> **Text for analysis**:
>>>
The Bolsonaros knew that only an appeal to the higher courts of Brazil would be able to suspend the process of determining whether Flavio Bolsonaro when working as state deputy in Rio de Janeiro, had been involved in the controversial case of corruption or not. On July 15, a decision by Minister Dias Toffoli, president of the Brazilian Federal Supreme Court, suspended all criminal investigations that use, without judicial authorization, detailed data from control bodies such as the Federal Revenue Service, the Central Bank and the Council for Control of Financial Activities (Coaf). This legal issue had been awaiting deliberation of the Brazilian Supreme Court for months. Toffoli decided to bring back to light this issue in less than eight hours after Flavio Bolsonaro’s defense filed the request for suspension of the investigation, giving an air of urgency in a strange way to the case. The defense of Flavio Bolsonaro, headed by lawyer Frederick Wassef, claimed in a petition to the Supreme Court, once again, that the ministry had obtained from the Coaf data of the senator’s financial life without judicial authorization, which would constitute a trickery in his banking secrecy, argument appealed by Toffoli. With this, the investigation into the retired military policeman and former assessor, Fabrício Queiroz, was also suspended.
<<<
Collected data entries
>>>
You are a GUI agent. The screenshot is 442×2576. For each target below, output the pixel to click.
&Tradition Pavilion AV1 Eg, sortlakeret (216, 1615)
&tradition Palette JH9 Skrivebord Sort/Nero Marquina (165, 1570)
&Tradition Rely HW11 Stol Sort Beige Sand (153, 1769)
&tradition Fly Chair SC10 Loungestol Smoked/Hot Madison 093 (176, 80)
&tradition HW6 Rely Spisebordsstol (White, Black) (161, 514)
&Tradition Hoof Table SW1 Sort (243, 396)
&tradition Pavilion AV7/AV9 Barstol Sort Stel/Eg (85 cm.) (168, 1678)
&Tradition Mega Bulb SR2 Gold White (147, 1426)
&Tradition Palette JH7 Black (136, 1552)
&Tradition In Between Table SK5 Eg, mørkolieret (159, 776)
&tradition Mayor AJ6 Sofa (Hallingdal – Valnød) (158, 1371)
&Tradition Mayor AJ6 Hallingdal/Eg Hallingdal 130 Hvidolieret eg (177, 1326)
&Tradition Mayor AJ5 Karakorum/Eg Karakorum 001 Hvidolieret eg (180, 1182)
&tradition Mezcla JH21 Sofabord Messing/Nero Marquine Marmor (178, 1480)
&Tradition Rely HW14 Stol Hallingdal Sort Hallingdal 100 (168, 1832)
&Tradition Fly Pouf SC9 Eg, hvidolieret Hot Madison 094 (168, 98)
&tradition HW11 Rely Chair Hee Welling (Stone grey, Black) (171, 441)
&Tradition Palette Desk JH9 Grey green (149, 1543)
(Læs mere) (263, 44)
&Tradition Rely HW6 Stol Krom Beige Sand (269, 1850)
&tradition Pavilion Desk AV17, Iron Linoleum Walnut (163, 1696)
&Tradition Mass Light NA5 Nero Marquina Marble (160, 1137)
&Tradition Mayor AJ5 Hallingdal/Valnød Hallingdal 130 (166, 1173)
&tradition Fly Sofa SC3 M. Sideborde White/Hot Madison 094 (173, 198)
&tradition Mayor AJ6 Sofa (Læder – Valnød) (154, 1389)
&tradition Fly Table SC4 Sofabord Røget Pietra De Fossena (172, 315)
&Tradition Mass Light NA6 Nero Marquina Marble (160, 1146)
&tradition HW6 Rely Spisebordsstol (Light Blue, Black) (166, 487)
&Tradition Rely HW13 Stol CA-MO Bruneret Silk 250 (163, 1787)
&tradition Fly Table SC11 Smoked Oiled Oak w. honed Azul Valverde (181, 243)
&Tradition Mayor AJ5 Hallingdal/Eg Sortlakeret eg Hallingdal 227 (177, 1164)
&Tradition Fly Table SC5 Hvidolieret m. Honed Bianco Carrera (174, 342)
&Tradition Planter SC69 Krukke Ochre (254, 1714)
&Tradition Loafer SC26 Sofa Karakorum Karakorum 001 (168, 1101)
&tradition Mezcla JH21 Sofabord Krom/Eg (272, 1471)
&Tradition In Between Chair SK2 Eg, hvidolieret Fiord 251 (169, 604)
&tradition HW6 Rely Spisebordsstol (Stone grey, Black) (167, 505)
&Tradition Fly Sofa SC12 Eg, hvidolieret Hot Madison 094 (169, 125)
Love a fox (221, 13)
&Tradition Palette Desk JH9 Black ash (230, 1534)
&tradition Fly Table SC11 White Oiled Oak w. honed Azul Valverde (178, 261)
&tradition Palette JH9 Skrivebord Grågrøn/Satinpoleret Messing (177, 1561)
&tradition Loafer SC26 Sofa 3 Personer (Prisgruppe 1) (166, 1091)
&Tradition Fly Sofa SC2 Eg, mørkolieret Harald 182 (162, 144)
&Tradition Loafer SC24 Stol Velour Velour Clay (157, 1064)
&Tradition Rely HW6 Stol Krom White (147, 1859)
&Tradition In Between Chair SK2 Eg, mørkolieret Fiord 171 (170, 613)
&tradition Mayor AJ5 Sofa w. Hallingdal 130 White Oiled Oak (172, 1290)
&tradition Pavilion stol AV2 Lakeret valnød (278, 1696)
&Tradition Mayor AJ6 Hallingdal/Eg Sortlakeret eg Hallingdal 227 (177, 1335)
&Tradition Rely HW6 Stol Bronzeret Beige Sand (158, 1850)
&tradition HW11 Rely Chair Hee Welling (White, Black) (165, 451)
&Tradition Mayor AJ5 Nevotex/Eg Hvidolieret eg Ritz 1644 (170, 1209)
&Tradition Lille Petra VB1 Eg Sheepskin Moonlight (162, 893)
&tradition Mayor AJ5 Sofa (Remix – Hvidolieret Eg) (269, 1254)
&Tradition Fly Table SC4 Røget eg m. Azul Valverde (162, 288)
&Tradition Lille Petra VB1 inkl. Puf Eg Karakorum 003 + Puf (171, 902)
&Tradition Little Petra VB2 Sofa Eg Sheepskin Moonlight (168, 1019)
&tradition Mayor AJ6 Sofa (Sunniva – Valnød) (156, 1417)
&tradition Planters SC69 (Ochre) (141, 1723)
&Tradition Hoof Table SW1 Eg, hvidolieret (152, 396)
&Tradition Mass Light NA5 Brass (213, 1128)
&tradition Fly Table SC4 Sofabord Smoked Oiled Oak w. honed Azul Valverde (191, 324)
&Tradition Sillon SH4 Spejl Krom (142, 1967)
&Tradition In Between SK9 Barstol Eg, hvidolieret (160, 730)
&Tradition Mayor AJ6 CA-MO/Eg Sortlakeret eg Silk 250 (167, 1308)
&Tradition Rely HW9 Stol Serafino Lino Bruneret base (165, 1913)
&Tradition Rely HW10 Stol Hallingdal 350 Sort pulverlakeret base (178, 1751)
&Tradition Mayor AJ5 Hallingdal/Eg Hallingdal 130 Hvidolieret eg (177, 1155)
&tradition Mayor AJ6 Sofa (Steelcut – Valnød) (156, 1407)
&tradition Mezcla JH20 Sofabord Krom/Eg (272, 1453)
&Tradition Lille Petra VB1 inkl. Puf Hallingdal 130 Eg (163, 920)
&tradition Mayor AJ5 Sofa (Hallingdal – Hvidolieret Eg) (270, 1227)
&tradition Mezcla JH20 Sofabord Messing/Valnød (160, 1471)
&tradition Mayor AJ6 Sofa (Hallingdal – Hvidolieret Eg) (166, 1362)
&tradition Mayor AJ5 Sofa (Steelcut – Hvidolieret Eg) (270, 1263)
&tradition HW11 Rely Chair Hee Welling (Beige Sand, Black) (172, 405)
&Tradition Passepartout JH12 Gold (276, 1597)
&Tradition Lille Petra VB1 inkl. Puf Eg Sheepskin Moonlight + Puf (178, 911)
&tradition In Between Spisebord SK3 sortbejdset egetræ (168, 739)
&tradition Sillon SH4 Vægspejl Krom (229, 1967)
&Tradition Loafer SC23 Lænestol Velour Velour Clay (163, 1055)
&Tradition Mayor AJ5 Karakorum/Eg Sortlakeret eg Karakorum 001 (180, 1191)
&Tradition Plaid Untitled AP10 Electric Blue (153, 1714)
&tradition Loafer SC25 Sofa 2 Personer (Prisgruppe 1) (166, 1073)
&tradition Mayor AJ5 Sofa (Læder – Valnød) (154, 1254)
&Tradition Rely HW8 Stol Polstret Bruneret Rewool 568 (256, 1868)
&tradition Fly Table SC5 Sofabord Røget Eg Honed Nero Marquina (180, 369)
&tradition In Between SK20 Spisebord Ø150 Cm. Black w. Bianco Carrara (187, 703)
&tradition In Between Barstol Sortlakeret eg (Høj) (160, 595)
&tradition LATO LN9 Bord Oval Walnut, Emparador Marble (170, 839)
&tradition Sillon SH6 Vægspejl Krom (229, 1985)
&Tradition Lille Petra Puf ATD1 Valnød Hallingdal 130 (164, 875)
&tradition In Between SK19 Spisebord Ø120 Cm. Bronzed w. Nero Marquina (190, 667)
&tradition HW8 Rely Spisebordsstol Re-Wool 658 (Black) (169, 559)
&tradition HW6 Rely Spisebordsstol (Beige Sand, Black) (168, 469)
<<<
> **Exercise goal**:
In the text about the Flavio Bolsonaro case, who headed Flavio Bolsonaro's defense?

> **Answer to this task**:
Lawyer Frederick Wassef headed Flavio Bolsonaro's defense.